What we found is that information on Southern resident killer whales, St. Lawrence belugas and Hector’s Dolphins can be used to supplement the Cook Inlet beluga research about topics such as noise pollution, prey availability and exposure to contaminates. This is important because the Cook Inlet beluga recovery plan developed by NOAA ranks the significance of threats to the population while recognizing that research is lacking, potentially creating confusion in what actions should be taken to aid recovery. Based on the research findings from similar species, it is clear that some threats—like decline in prey availability and increased pollution —should be elevated for Cook Inlet belugas. While we don’t have research that says these threats are the reason the belugas are not recovering, we do have plenty of information to say that pollution and prey limitations are preventing recovery in other similar species, and it is likely to also be contributing to the continued decline of Cook Inlet belugas.  

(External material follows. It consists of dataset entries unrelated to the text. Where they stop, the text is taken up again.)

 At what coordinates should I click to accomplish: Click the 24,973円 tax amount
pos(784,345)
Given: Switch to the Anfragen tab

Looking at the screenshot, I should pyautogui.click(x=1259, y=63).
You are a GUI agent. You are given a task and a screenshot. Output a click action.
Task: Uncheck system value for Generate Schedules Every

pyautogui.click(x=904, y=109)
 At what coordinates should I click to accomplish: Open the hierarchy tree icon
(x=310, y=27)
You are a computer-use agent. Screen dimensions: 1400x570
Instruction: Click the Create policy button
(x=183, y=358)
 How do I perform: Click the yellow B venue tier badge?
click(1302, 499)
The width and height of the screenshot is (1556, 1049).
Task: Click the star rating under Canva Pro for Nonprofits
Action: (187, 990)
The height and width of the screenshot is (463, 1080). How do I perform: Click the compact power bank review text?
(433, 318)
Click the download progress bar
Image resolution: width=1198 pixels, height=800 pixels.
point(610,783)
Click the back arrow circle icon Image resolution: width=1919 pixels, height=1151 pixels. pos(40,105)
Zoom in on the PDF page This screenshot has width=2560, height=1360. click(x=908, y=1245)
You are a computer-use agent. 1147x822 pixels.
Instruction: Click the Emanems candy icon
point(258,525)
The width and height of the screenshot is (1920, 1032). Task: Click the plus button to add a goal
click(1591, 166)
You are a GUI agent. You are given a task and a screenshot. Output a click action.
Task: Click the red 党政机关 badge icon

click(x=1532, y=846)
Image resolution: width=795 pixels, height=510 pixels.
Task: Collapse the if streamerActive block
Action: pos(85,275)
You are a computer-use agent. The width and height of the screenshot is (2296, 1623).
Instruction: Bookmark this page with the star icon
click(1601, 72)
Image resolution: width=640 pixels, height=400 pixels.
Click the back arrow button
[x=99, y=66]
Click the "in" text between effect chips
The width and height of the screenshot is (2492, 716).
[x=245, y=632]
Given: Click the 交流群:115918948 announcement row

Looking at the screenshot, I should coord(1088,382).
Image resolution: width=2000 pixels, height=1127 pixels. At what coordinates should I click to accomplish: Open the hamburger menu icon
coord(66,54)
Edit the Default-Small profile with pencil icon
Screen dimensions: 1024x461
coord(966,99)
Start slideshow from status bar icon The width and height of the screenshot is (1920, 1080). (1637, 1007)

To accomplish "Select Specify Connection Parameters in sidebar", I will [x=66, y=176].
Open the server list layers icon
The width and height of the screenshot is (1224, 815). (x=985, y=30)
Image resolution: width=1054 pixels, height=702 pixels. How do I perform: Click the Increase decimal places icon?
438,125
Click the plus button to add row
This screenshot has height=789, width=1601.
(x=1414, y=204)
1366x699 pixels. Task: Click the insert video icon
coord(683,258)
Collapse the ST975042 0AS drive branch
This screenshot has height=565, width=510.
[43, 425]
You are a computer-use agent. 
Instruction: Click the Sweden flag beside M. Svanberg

Defenders’ hope is that our research with Dr. Norman will help NOAA review their recovery plan and lead to more effective recovery for the Cook Inlet beluga. Drawing from literature on surrogate species that face the same threats can help fill the knowledge gaps. Some key recommendations our study proposes include:  

  • Management would be improved by considering the cumulative impact of human activities across space and time.  
  • There is a need for a complete analysis of noise impacts in Cook Inlet beluga habitat.
  • Threats to individuals and the population as a whole need to be assessed cumulatively instead of on a project-by-project basis.  
  • The threat rankings especially for lower ranked threats like prey limitations and containments/pollution must be re-evaluated and more studies need to be focused on these topics.  
  • An adaptive management approach is needed. Adaptive management emphasizes learning and continued incorporation of new information into the current management processes.

The paper is available in the journal, Frontiers in Marine Science.